Somehow she had climbed halfway up his body before he managed to grasp her waist. He plucked her off and set her on her feet. She started to climb up his body again.
“Are you having fun?” he asked suspiciously.
“We’re on the f**king moon!” she shouted. “There’s nothing here!”
He stared at her. “I don’t think you’re having fun.”
“No air!”
He shook his head. “Think about that logically. Could you have possibly said those words if there truly was no air? Of course there’s no air or atmosphere outside this bubble—”
“Ofcoursethere’snofuckingairhereorfuckingatmosphereonthefuckinggoddamnMOONyouGODDAMNFUCKINGCRAZYMORONICDJINN…”
“Grace,” he roared in her face.
He put so much Power into his shout, her screaming snapped into silence. Her breathing hitched as she stared at him. “Look at me,” he said. “Keep looking only at me. There is no danger. You’re perfectly safe. I’ve got you. I’ve always got you. You’re mine. I will never let go. I will always protect you. You are my life now. Do you understand anything I’m saying?”
Her breathing hitched again. “I’m breathing,” she whispered. “On the moon.”
“Don’t look away!” he ordered, as her eyes started to slide sideways. Her gaze snapped back to his. “I’m sorry I scared you. I wanted to show you somewhere special that I love to go. I thought you would love it here too. Do you need to leave?”

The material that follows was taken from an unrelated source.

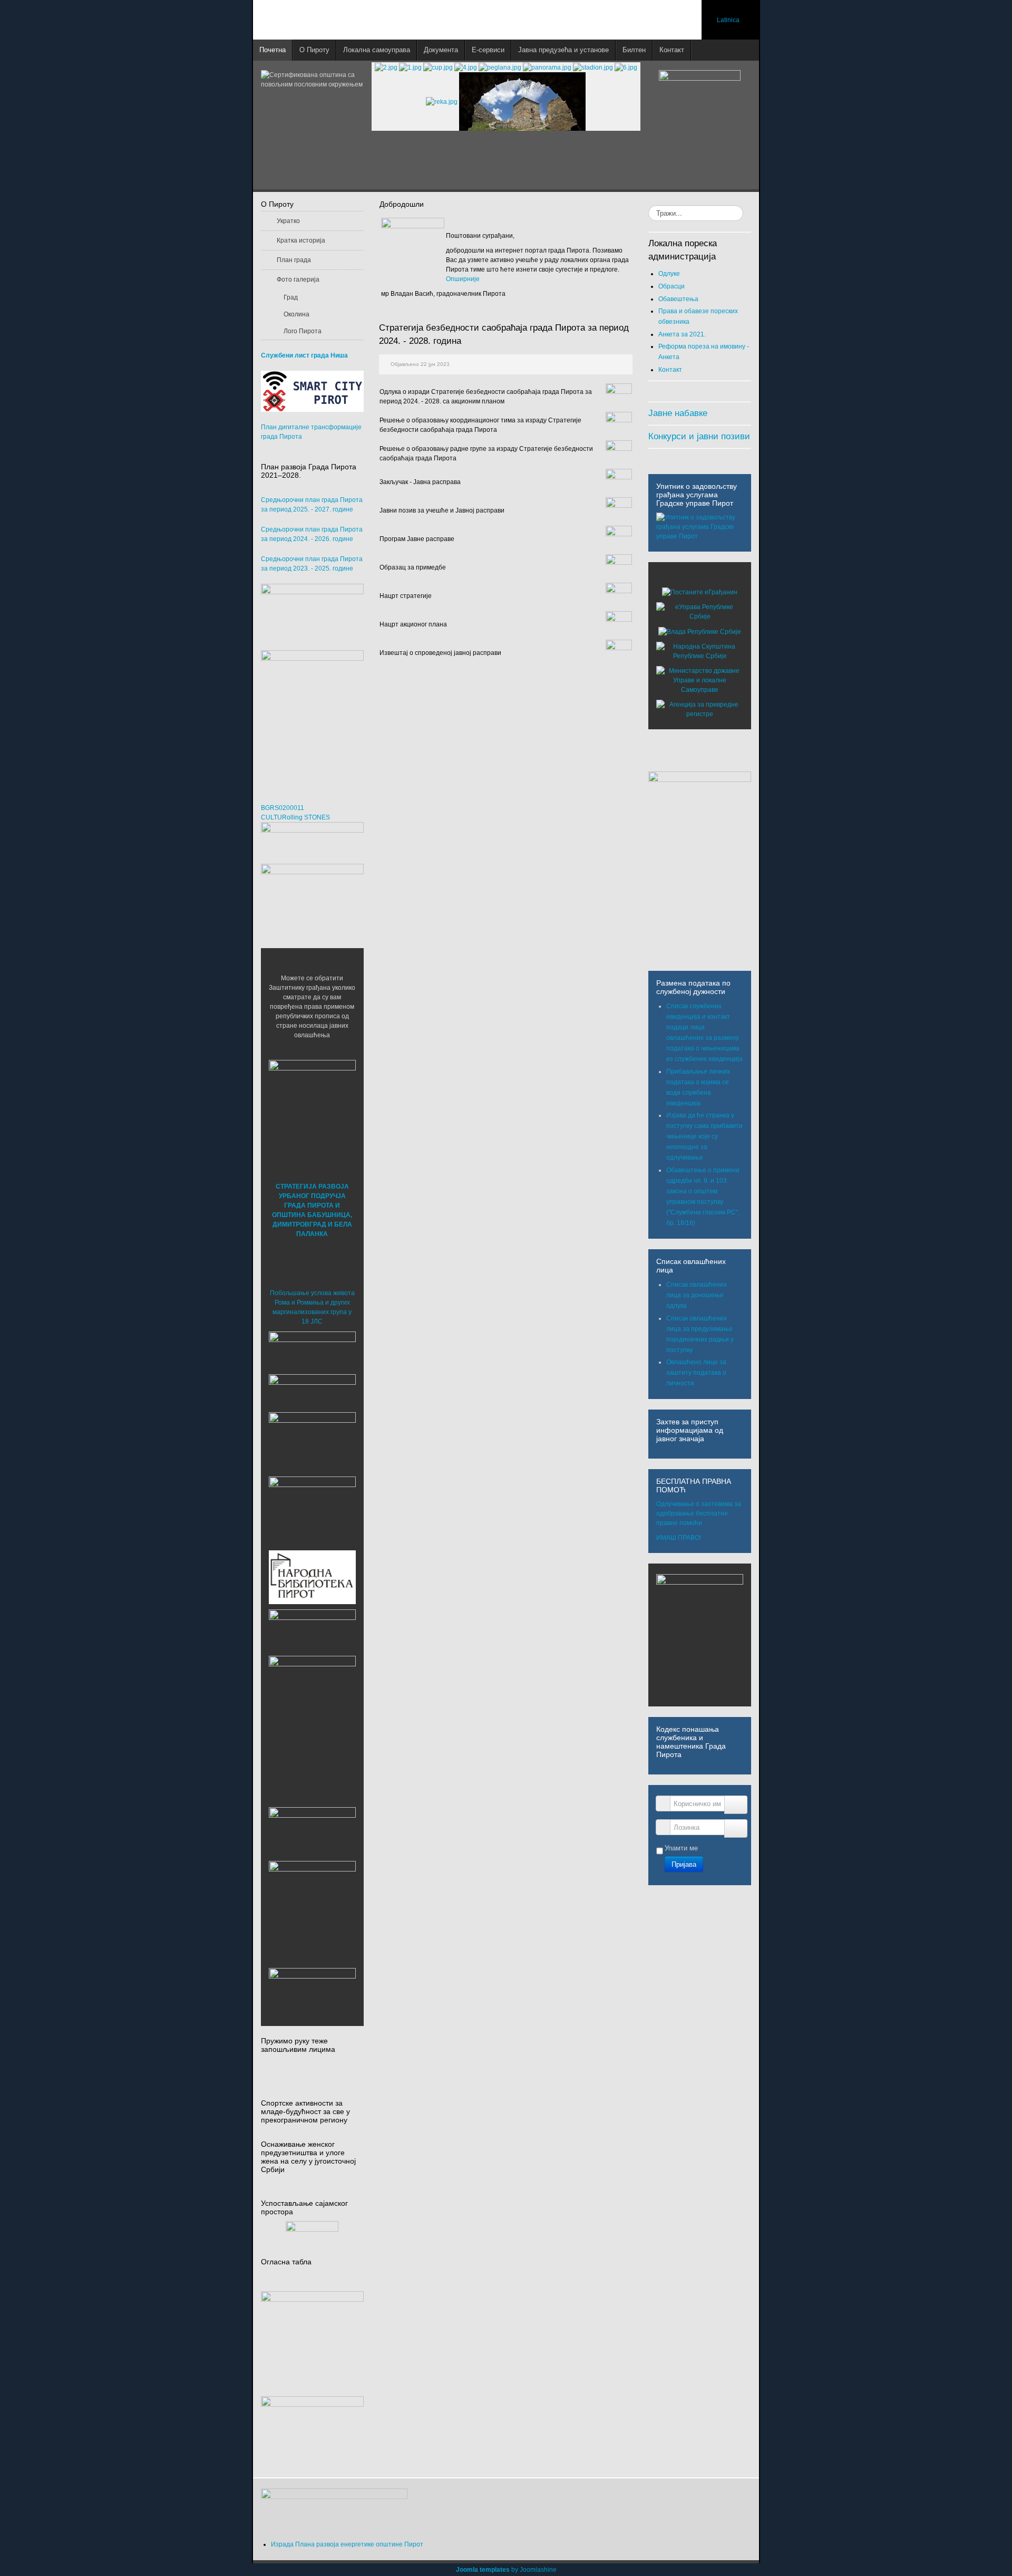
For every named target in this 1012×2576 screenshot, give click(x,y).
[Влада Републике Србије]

“I d-don’t know, give me minute,” she said faintly. “I’m having some serious instinct issues. You always make me feel like Darrin, and I’m not Darrin, dammit.”

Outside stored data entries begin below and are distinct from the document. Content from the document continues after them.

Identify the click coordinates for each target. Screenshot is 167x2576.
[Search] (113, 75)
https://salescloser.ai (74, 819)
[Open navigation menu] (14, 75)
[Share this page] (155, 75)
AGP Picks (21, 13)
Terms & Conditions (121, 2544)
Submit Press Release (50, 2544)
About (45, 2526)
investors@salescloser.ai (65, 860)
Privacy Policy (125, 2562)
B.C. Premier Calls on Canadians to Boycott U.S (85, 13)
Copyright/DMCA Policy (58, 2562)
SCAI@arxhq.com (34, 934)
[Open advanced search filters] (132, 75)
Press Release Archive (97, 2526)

“All right.” He rubbed her arms. “But I don’t know what any of that means.”
“Soon as you said ‘date,’ I knew something calamitous was going to happen. You are never, ever—ever—going to surprise me like this again, or I swear, I will throw my expulsion spell on your ass for a week.” Hitch. “And I mean hard, Khalil.”
“Never again. I promise you, I am never doing anything like this again. Just tell me if we should leave.”
“Hold on.”
He watched, bemused, as she took several deep breaths, as if she were about to dive under water. Then she slowly, slowly turned. He pulled her back against his chest, wrapping his arms tightly around her. Her whole body was shaking.
“Oh, my f**king God, I’m on the moon,” she said. After all of that, she sounded almost conversational. “No helmet. No spacesuit. No oxygen tank. Just you.”
Khalil had learned caution the bitter way. He asked carefully, “Is that a good thing?”
“It’s the most.” She shook her head and sucked in more air, gripping onto his forearms as they crossed her chest. Tilting her head, she looked up at the immense, graceful orb that was Earth. “It’s the most gloriously insane thing I’ve ever seen. You crazy Djinn.”
Well. That had to count for something, didn’t it?
He rested his chin on the top of her head with a deep sigh. This whole dating thing wore him to a frazzle.
Grace could only take a few more minutes on the moon. Then after such an extreme adrenaline rush, she felt as if someone smacked her on the back of the head with a two-by-four.
He was speaking, calmly, in that gorgeous pure voice of his, while he rubbed her arms with his hot, big hands. “The far side is pretty spectacular too.”